If you really want to apply flame directly to meat inside your house, I'd suggest buying a propane torch and a flame spreader or diffuser and cooking small pieces at a time. These kinds of torches are often used for searing and toasting, and are probably safer than trying to use a gas stove or oven.
That is a safety hazard and a lot of cleaning
You could get a grease fire going
Not just what is dripping off meat the grease that built up in the stove
I don't think you can safely direct flame meat in your house on regular range
Char a bell pepper over the flame is OK
There are commercial products. Not sure if there are charboilers designed for home use.
It's possible that you might be able to pull this off, but it's quite hazardous.
If my only heat source was a gas burner, I'd start it off in a pan of water, pricking the sausage in a few places, so that you can render some of the fat and have it leak out.
If you're willing to cook it in the pan, just wait until the water boils off, then keep rolling them around to crisp up the skin.
It you still want to cook it over an open flame, I'd first try to render off the fat in the water, then work over the flame. If you have something heat-safe that's narrow, I'd fill it with water and try to roast over the container so that the fat drips into the water, not the stove.
Another alternative would be to use some alternate fuel source -- sterno, white gas, high-proof alcohol, etc.

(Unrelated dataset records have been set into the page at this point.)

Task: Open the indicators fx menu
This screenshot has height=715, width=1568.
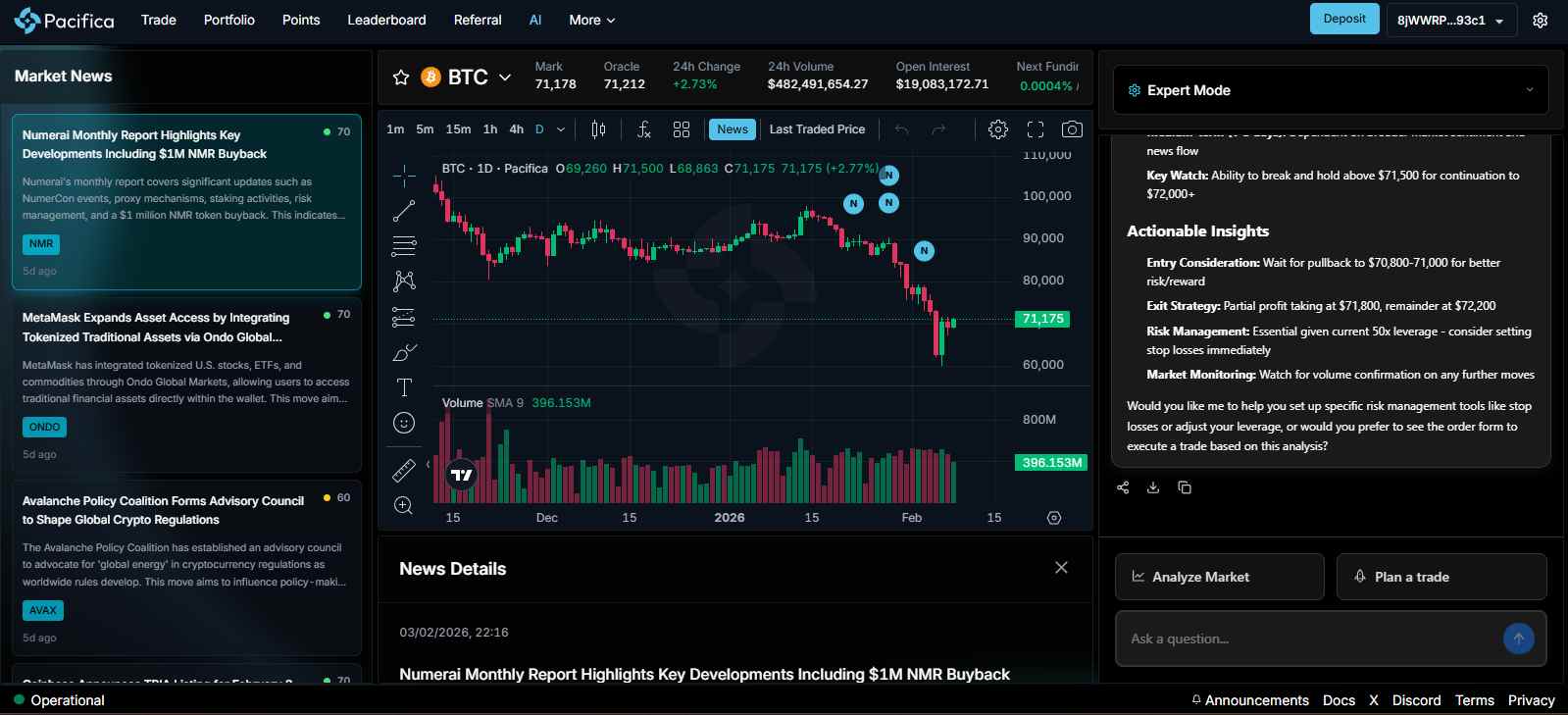Action: [643, 129]
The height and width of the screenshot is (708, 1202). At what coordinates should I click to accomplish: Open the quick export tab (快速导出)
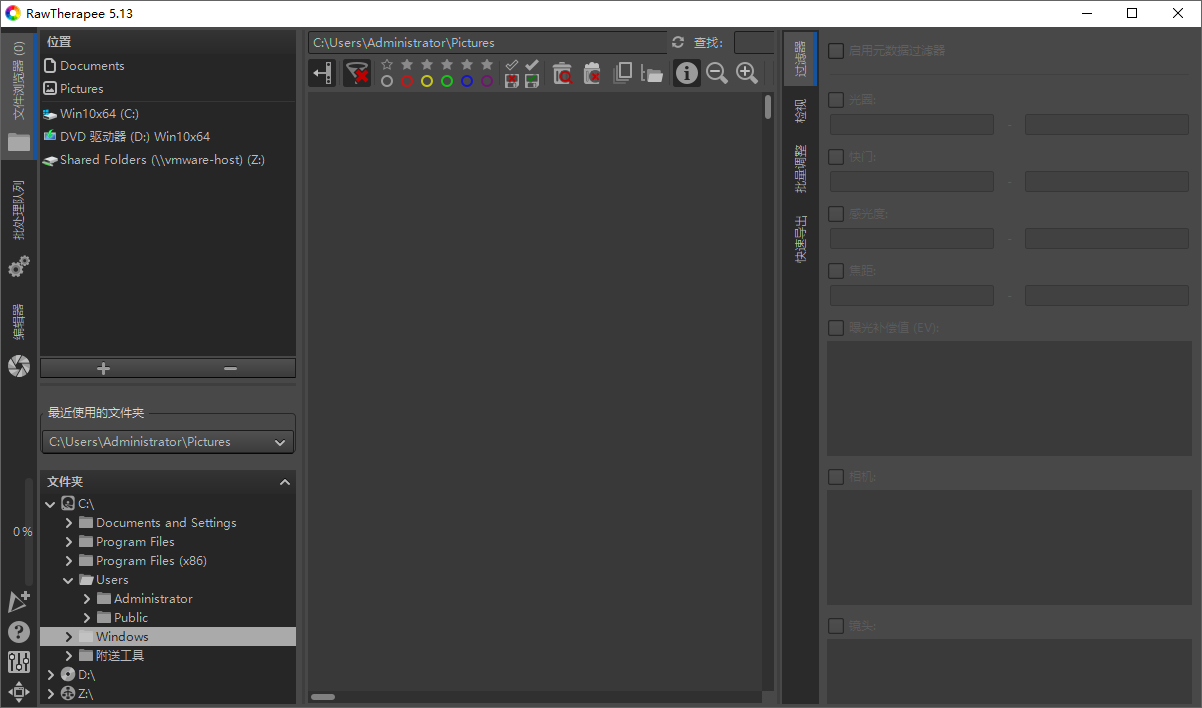point(801,239)
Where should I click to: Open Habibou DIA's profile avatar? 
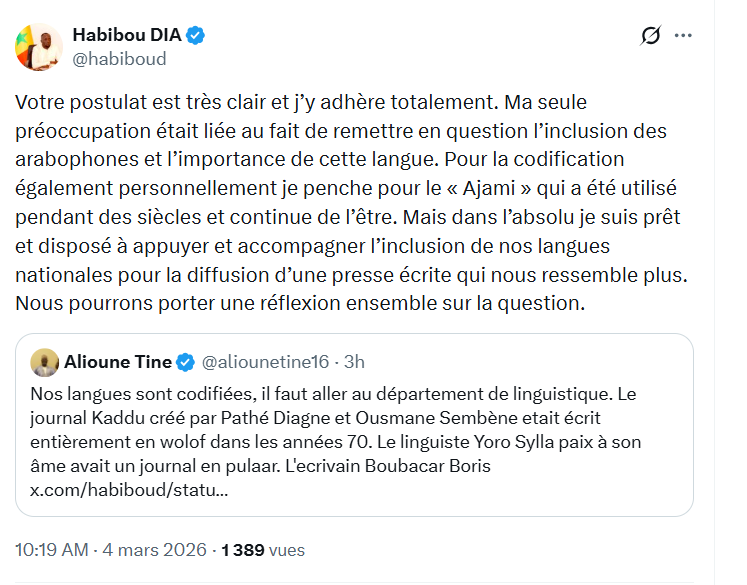[x=38, y=45]
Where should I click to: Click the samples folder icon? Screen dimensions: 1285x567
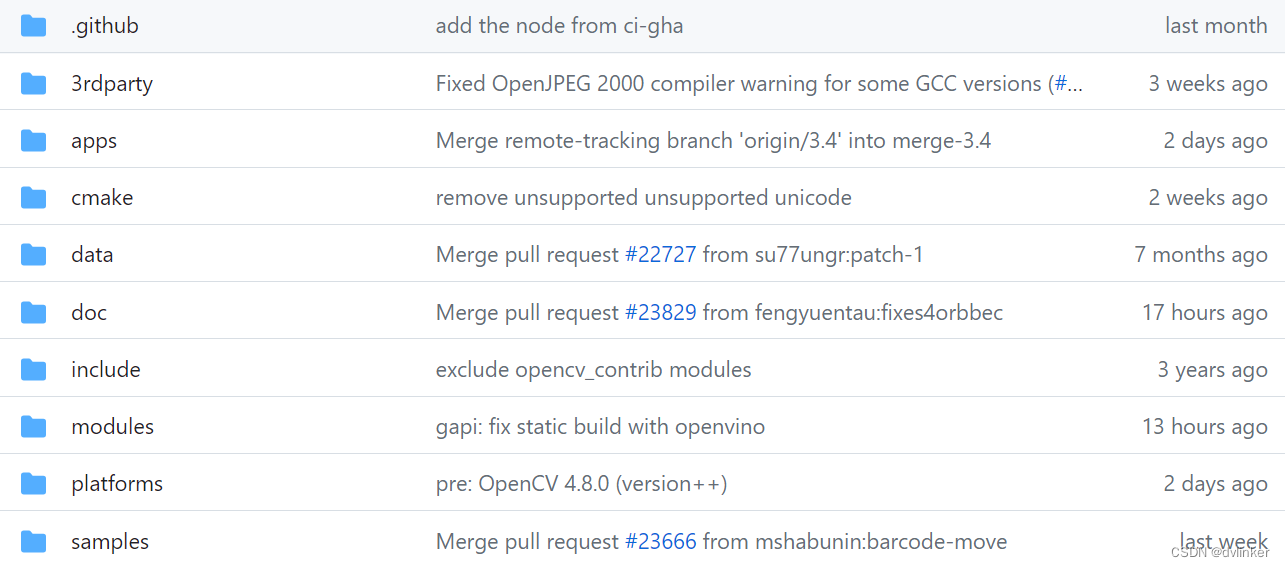coord(34,542)
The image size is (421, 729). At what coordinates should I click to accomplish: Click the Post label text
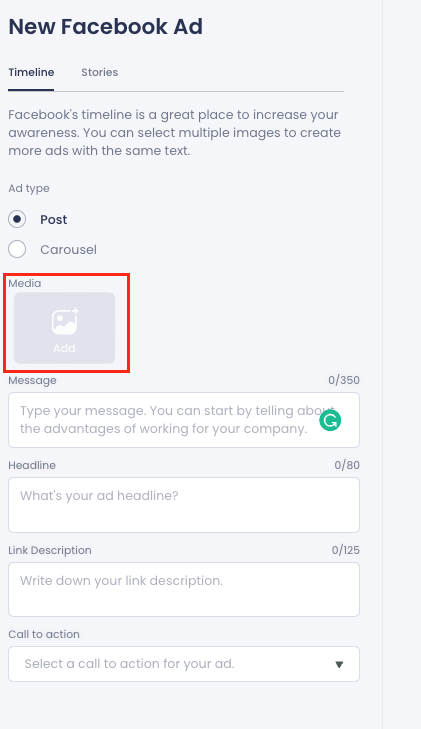(x=53, y=219)
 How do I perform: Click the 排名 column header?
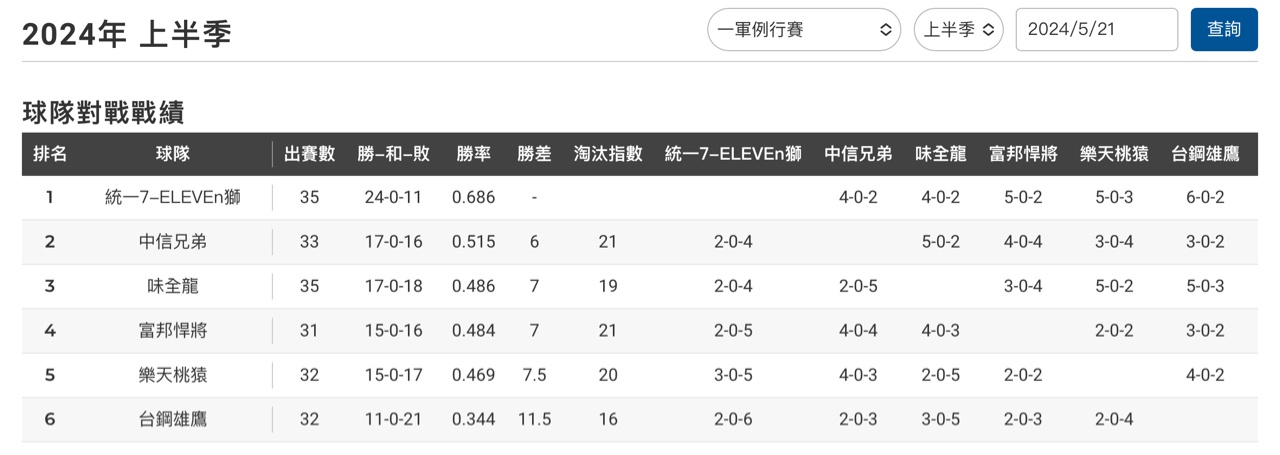50,154
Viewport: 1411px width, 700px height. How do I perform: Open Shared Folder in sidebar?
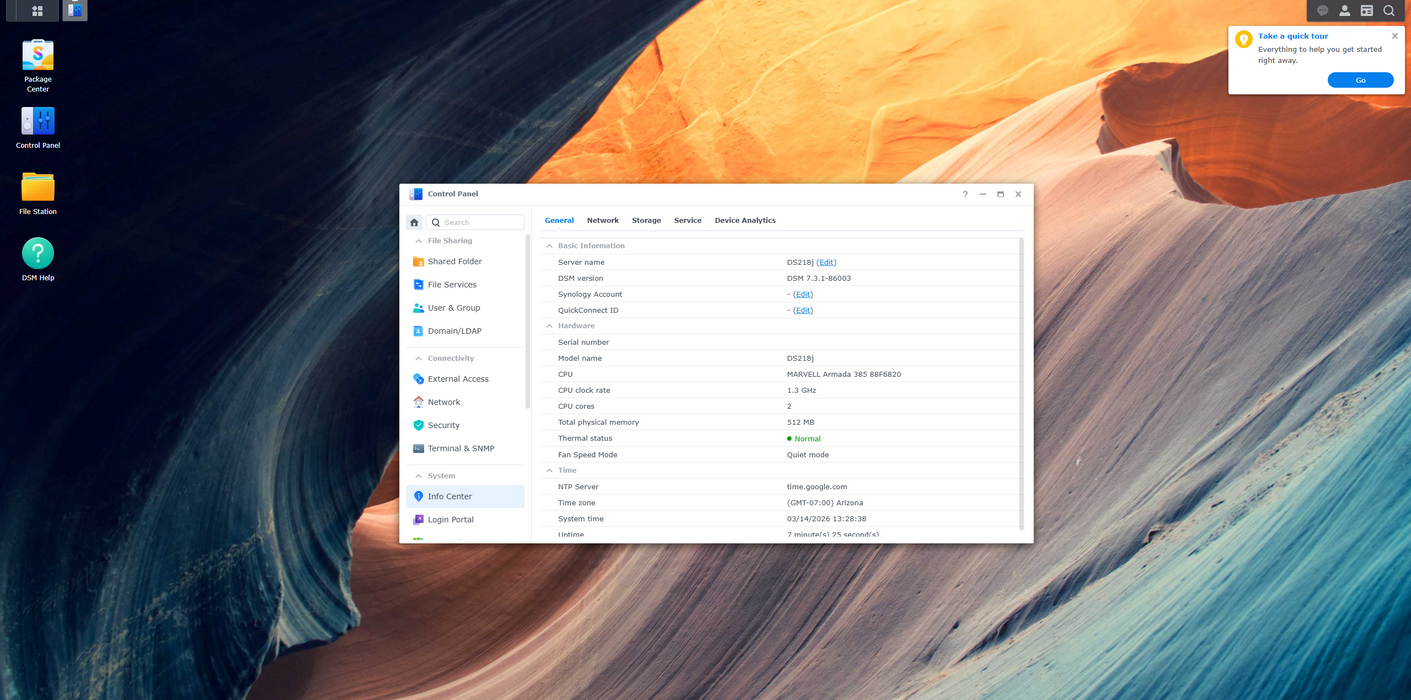tap(454, 262)
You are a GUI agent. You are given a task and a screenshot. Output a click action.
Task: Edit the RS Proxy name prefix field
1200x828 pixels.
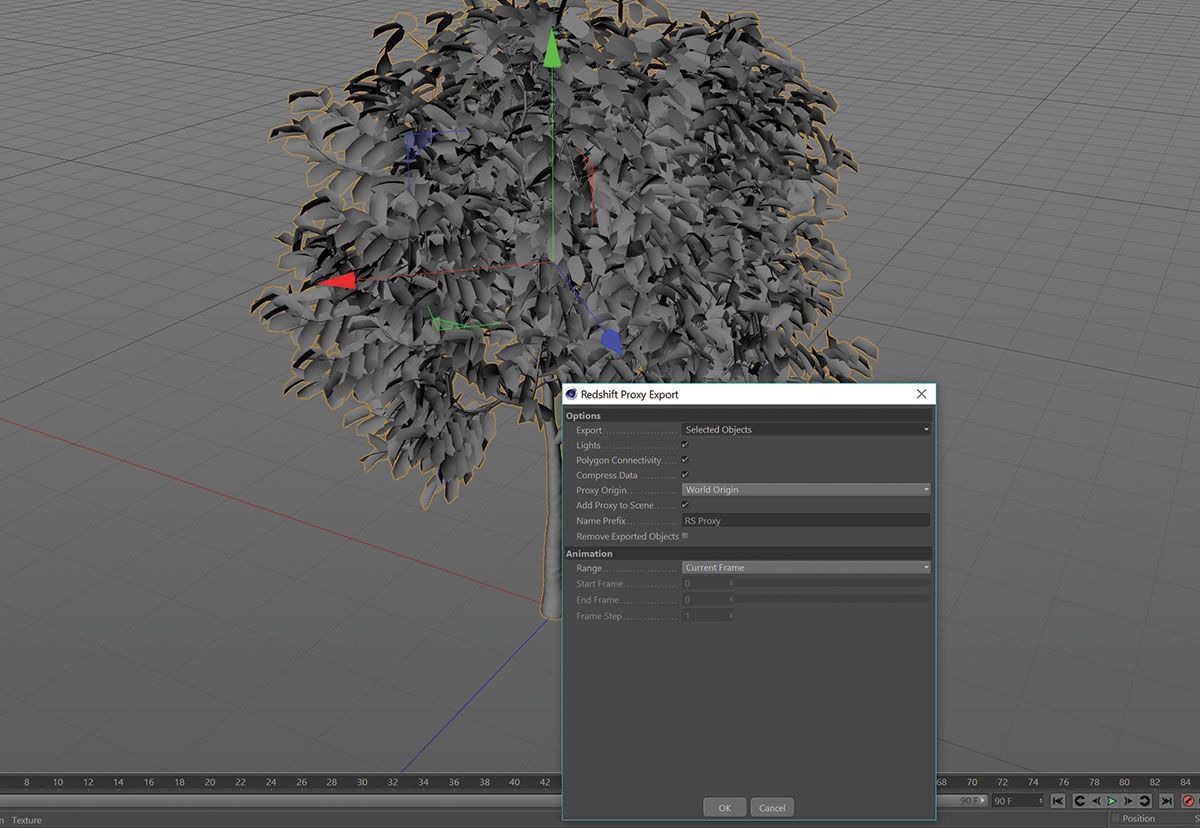coord(805,520)
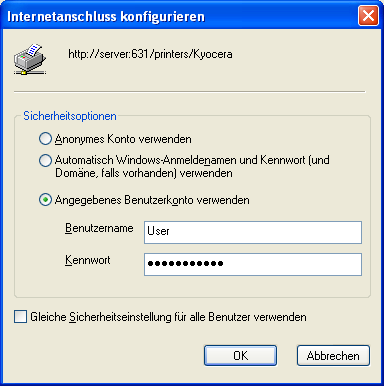The image size is (384, 386).
Task: Close the dialog with the red X
Action: [x=368, y=16]
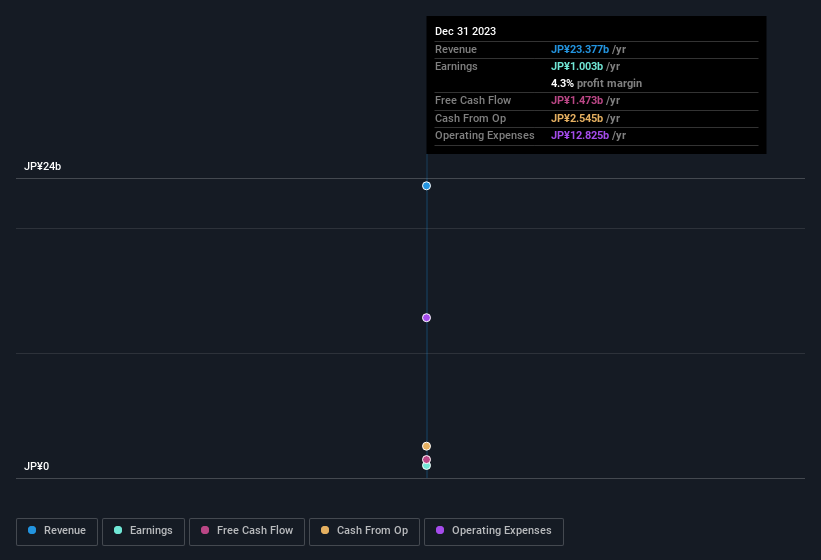
Task: Toggle the Free Cash Flow legend button
Action: coord(247,531)

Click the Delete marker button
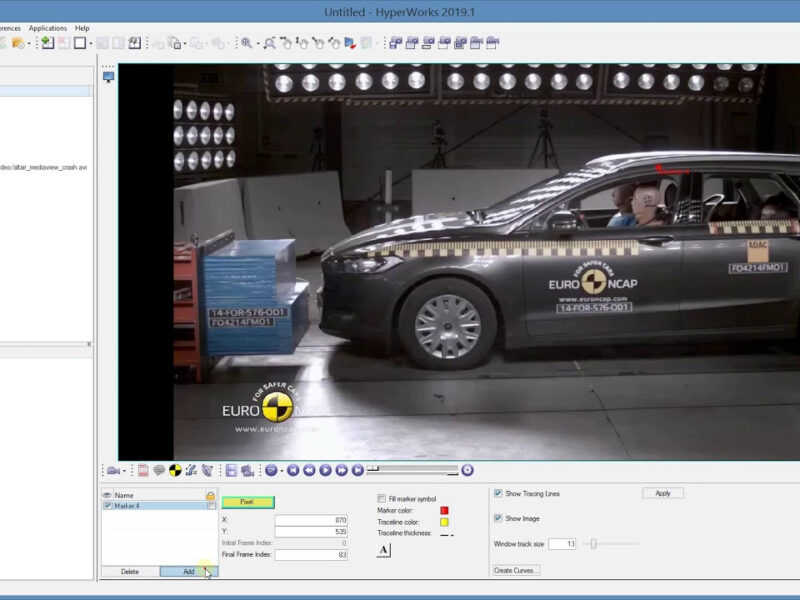(x=130, y=571)
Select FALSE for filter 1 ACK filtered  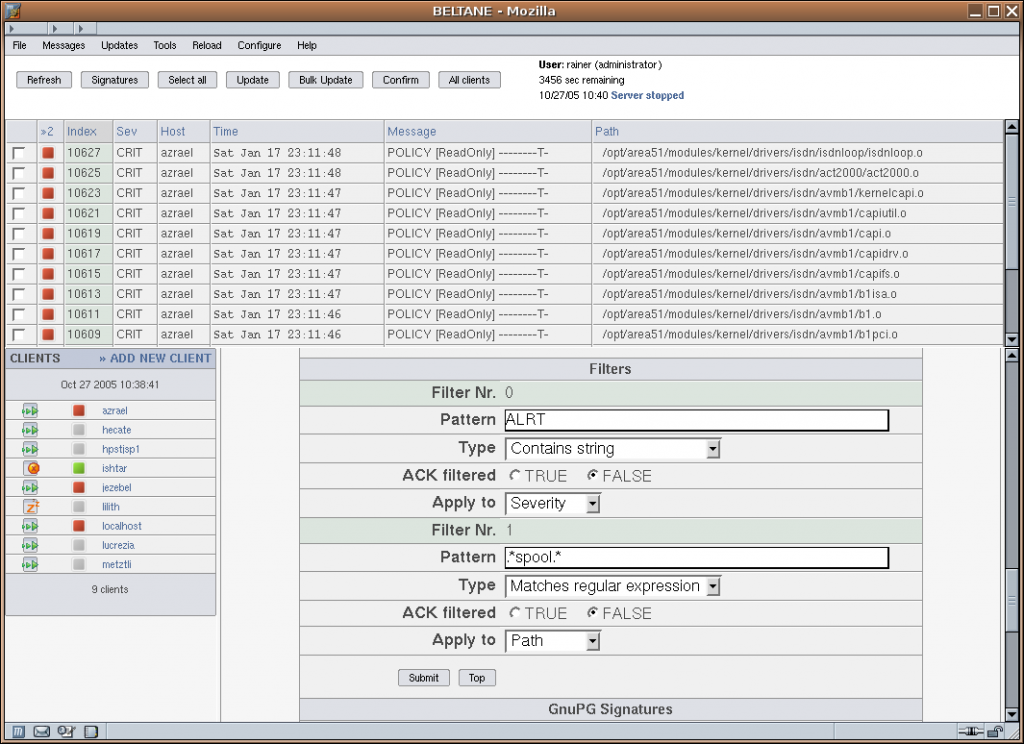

If you don't have any of those, and really want to cook over the gas burner (which I wouldn't suggest), I'd keep a plate with some paper towels in it over on the side of the burner, so if I saw it look like it was getting too glossy (from oils), I could roll it on the paper to get most of the oils off.
I'd also beware of cooking over too hot of a flame, as that can lead to the side bursting and lots of juices running out suddenly. And keep a fire extinguisher around if you're going to be taking these sort of risks.
Putting food you'd like to cook in the oven or broiler is just not the same as it being grilled over an open flame. There's something called a kitchen stove grill that you can use to place over your stove's burner. It uses induction heat transfer and is as close to indoor grilling you can get. They sell them in many retail stores.
It's actually fine, I do this quite a bit. I put the meat on a metal rack and I lay aluminum foil around the stove so it's easier to clean.
But the key is you don't want to grill the meat directly over the flame for too long because what you actually want is that bit of flame grilled taste, and it's when the drippings hit the flame that this happens. Because your meat is so close to the fire, 30sec - 1 min on each side is enough to create this effect. If you burn the meat for too long the stove will get messy, the meat will get too charred ...which is unhealthy and why would you even do that? it's easier on a pan or in the oven, that's why they are invented, so you don't have to cook over a fire.
For example when I cook steak, I will grill it in the pan like you normally do, then when it's just slightly under I place it on a metal rack over the stove ...with the fire on === LOW === for 1 min each side, this is all you need.
Also clean the stove every time you use it this way, you don't want oil and drippings building up.